▶ **PROBLEM REQUIREMENTS**:
Rewrite the lines from the line with "At what (x,y)" to the line with "This screenshot has height=600, width=1200.", replacing "coordinate pair" with "pair of numbers" and changing nothing else. Leave the pictures out.

▶ **DATA SUPPLIED**:
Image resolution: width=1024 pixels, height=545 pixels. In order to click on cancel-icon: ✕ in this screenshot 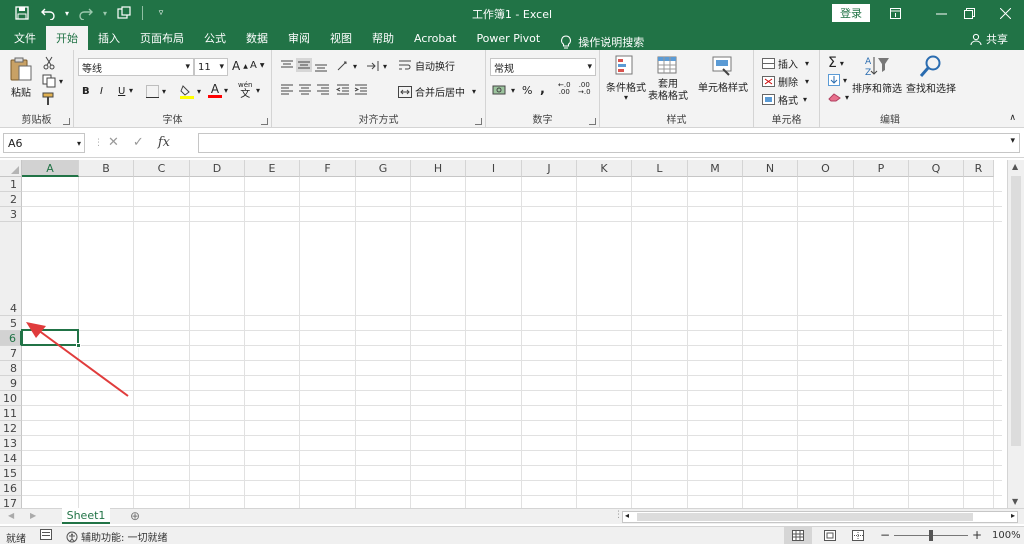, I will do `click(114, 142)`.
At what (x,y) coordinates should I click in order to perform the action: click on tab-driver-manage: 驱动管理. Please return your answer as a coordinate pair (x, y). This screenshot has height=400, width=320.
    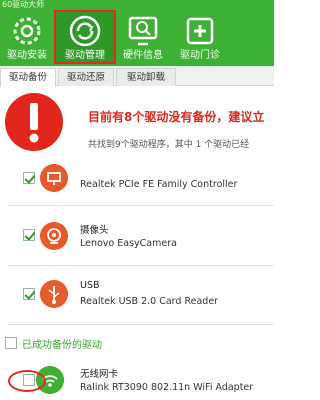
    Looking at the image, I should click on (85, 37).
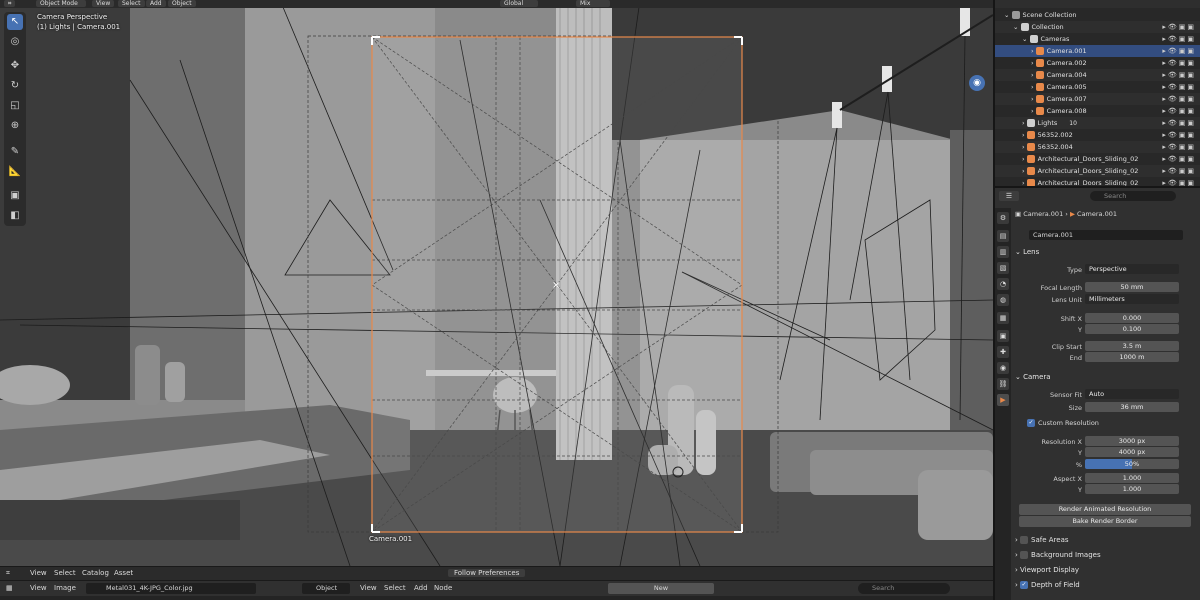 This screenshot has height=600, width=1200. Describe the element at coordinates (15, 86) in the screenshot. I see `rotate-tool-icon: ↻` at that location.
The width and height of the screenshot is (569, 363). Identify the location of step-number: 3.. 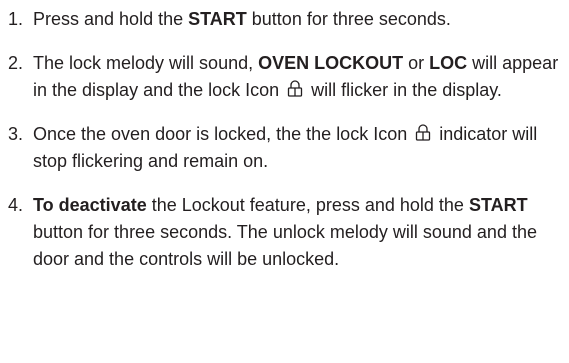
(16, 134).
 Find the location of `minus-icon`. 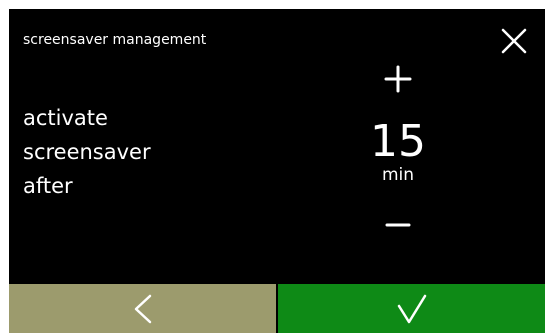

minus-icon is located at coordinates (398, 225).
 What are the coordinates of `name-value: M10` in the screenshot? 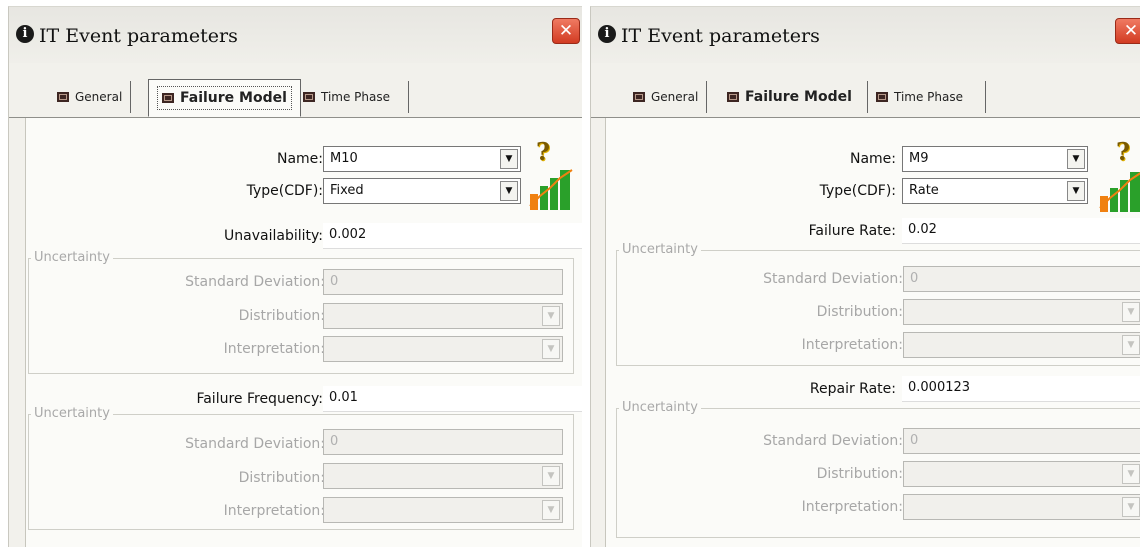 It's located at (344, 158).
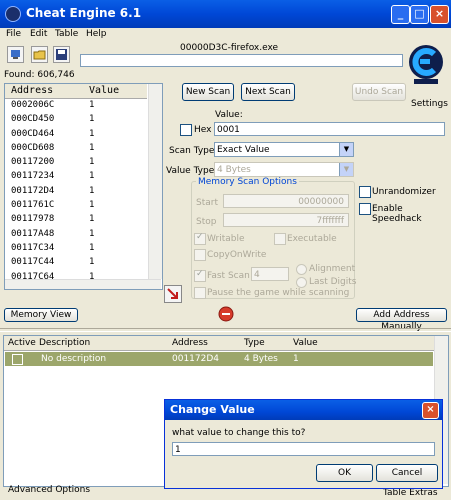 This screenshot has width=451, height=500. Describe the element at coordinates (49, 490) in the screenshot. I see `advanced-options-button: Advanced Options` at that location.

▶ **SOLUTION TO THE EXERCISE**:
At what (x,y) coordinates should I click in order to perform the action: click on tab-driver-manage: 驱动管理. Please return your answer as a pair of numbers (x, y). This screenshot has height=400, width=320.
    Looking at the image, I should click on (85, 37).
 This screenshot has height=600, width=1200. Describe the element at coordinates (15, 86) in the screenshot. I see `rotate-tool-icon: ↻` at that location.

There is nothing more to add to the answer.